Découverte fortuite de quadruplets au cours d’un accouchement: illustration d’un cas à l’Hôpital Central de Yaoundé (Cameroun)

 

Florent Ymele Fouelifack1,&, Jeanne Hortence Fouedjio1,2, Madye Ange Ngo Dingom2, Jovanny Tsuala Fouogue2, Robinson Mbu Enow1,2

 

1Unité de Gynécologie-Obstétrique de l’Hôpital Central de Yaoundé, Cameroun, 2Département de Gynécologie-Obstétriques de la Faculté de Médecine et des Sciences Biomédicales de l’Université de Yaoundé I, Cameroun

 

 

&Auteur correspondant
Florent Ymele Fouelifack, Unité de Gynécologie-Obstétrique de l’Hôpital Central de Yaoundé, Cameroun

 

 

Résumé

Les auteurs rapportent une grossesse de haut rang (quadruplés) dont le nombre de fœtus n'a été découvert que pendant l'accouchement par voie vaginale. Faute de moyens, la parturiente reçue en phase active du travail n'a pas pu bénéficier de la césarienne d'urgence indiquée pour présentation en siège du premier jumeau. Ce n'est qu'après l'accouchement du deuxième fœtus que les deux derniers quadruplés ont été successivement découverts. Les difficultés et les pièges contextuels de la prise en charge des grossesses multiples sont passés en revue. Ce cas rappelle au personnel des salles d'accouchement la possibilité d'erreur de diagnostique sur les résultats d'échographies présentés par les parturientes.

 

 

Introduction

Les grossesses multiples comportent un risque qui augmente avec le nombre de fœtus [1]. La grossesse quadruple a une fréquence de 1/500000 naissances vivantes en conception naturelle d'après la formule de Hellin-Zenleny [2]. La rareté de cette entité impose une attention particulière et une prise en charge pluridisciplinaire incluant l'obstétricien, l'échographiste et le néonatologiste. Elle se conçoit dans des structures spécialisées, ce qui n'est pas souvent le cas dans les milieux aux ressources limitées. A la veille de la clôture des objectifs du millénaire pour le développement en matière de santé génésique, l'accès au suivi prénatal de qualité reste faible au Cameroun [3]. Nous illustrons un cas de grossesse quadruple découvert au cours d'un accouchement en milieu urbain.

 

 

Patient et observation

Il s'agit d'une ménagère de 27ans, G6P3023 rendue à 39 semaines et 2 jours de grossesse. Elle est reçue en urgence pour douleurs lombo-pelviennes à type de contractions utérines. L'histoire révèle que le début de la symptomatologie remontait à 24 heures avant la consultation par la survenue d'une douleur pelvienne. Cette douleur était à type de crampes irradiant vers la région lombaire, intermittente et de fréquence progressivement croissante. Il n'y avait ni écoulement vaginal, ni de fièvre associée.

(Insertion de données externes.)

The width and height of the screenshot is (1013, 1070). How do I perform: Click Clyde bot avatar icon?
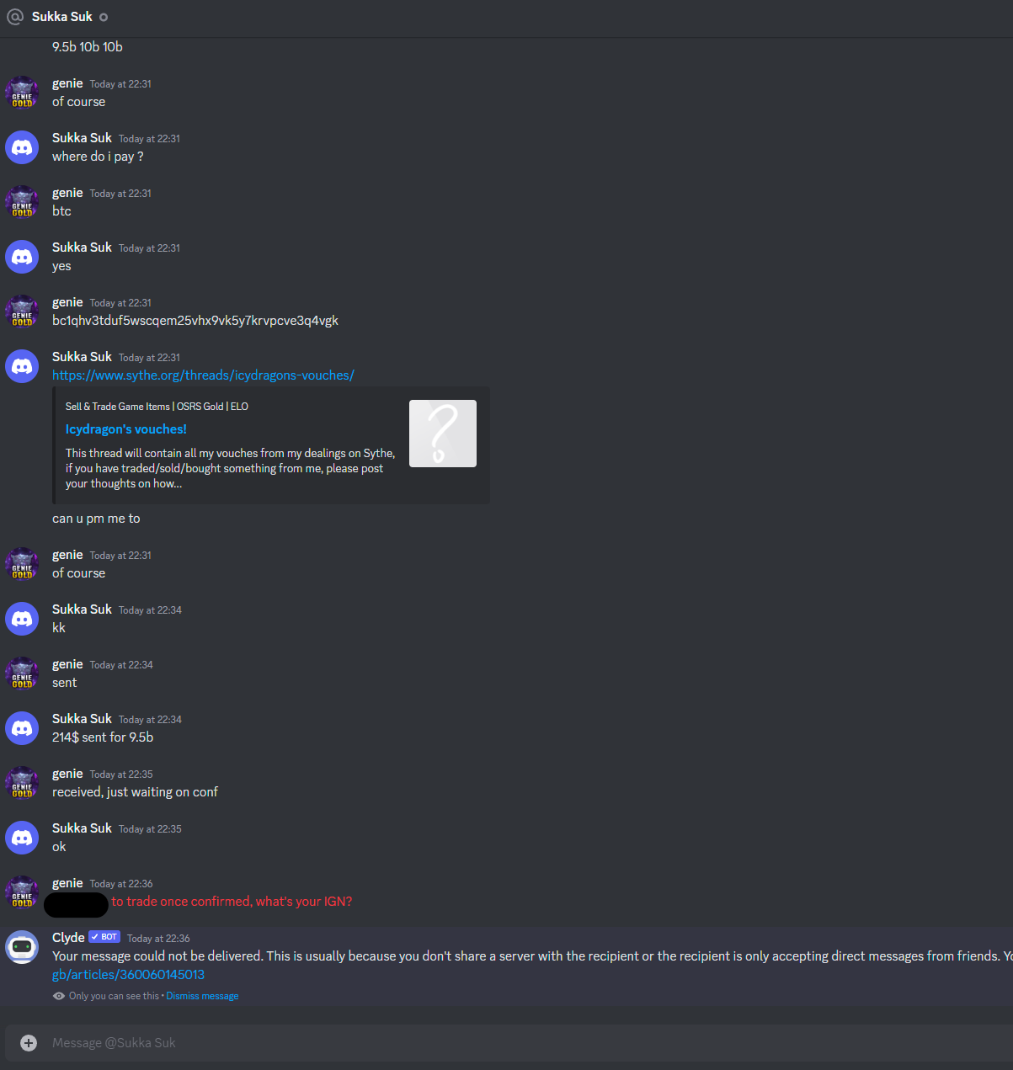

Comme antécédents, la patiente était G6P3023. La première, la troisième et la cinquième grossesse se sont terminées par des accouchements normaux à terme de 2 garçons et d'une fille. La deuxième et la quatrième grossesse se sont terminées par des avortements spontanés complets, respectivement à 08 et 12 semaines sans complications. La sixième grossesse était en cours avec un âge gestationnel de 39 semaines et 2 jours. Le suivi de la grossesse avait été assuré par un obstétricien dans un hôpital de district. Six consultions prénatales s'étalant sur les 6 derniers mois de la grossesse avaient été réalisées et aucune pathologie n'avait été rapportée. La seule échographie obstétricale disponible avait été faite à 31 semaines et 6 jours par un radiologue. Elle concluait à une grossesse intra-utérine gémellaire di-amniotique di-choriale évolutive de 26 semaines de grossesse, inférieure au terme clinique. Les fœtus de sexes masculin et féminin avaient des poids estimés de 996 et 994 grammes. Le seul examen biologique réalisé était le test de dépistage de la syphilis dont le résultat était négatif. Les prophylaxies anti-anémique et antitétanique avaient été bien administrées, cependant elle n'avait reçu aucune prophylaxie anti palustre. La parturiente a eu les ménarches à 15 ans et le premier coït à 16 ans. Son cycle menstruel est régulier à 29 jours et ses règles durent 4 jours. Elle n'avait jamais été opérée et son groupe sanguin n'était pas connu. A l'enquête des systèmes on notait en plus du motif de consultation de légères céphalées en casque.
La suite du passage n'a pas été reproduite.